Beiji’s police chief was fired, said Maj. Gen. Abdul-Karim Khalaf, a spokesman for the Interior Ministry. Authorities imposed a curfew on the city, about 155 miles north of Baghdad, until further notice.

Iraq’s oil industry and those who work in it have come under repeated attack since the U.S.-led 2003 invasion, usually through bombings of key pipelines. Revenue from the oil industry is seen as key to funding Iraq’s reconstruction and sparking economic recovery.

But the number of attacks in Iraq in general has fallen dramatically in the past few months – the U.S. military says by 60 percent since June – and the country’s small Christian community took advantage of the lower violence to turn out in numbers unthinkable a year ago.

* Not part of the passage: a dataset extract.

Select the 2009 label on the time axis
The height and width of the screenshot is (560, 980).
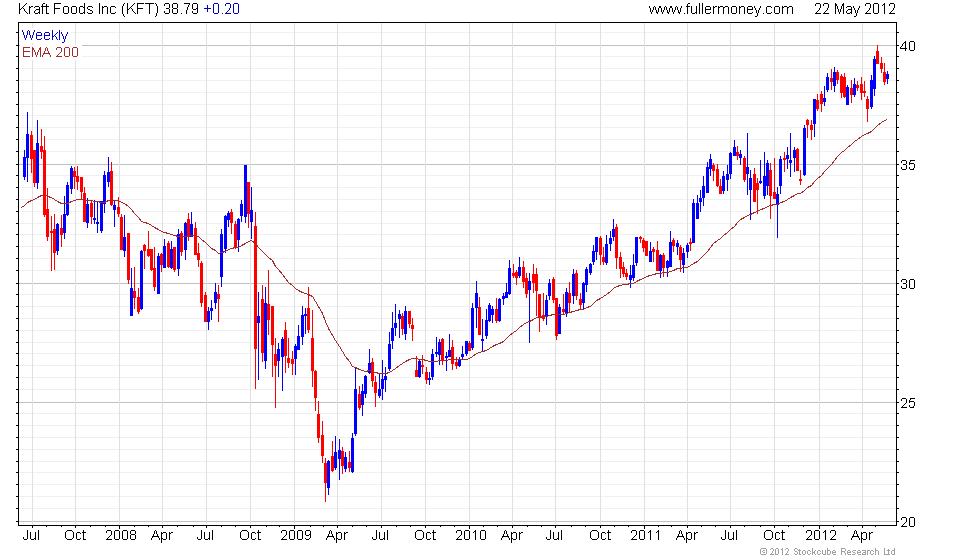pyautogui.click(x=296, y=536)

“We did not celebrate last year, but this year we have security and we feel better,” said Rasha Ghaban, one of many women at the small Church of the Holy Family in Karradah, a mainly Shiite district in downtown Baghdad where many Christians live. “We hope our future will be better, God willing.”

Families streamed into the church’s courtyard, wrapped in heavy winter jackets to protect them from the early morning chill. Young children with neatly combed hair held their parents’ hand, and women stopped by the front door to pick through a basket of small lacy headscarves, placing them over their hair before walking in.

The pews were almost full – women toward the back and on the right side of the church, the men on the left – and still more people streamed in. Outside, police armed with automatic rifles manned a checkpoint at the corner of the narrow street, searching every passing car for possible bombs.

Iraqi Christians able to celebrate Christmas in Baghdad, brought to you courtesy of US troops, and coalition forces – including Iraqi troops. Fantastic job, guys.


Caption: Iraqi Christians attend Christmas Mass in
Baghdad, Iraq, Tuesday, Dec. 25, 2007.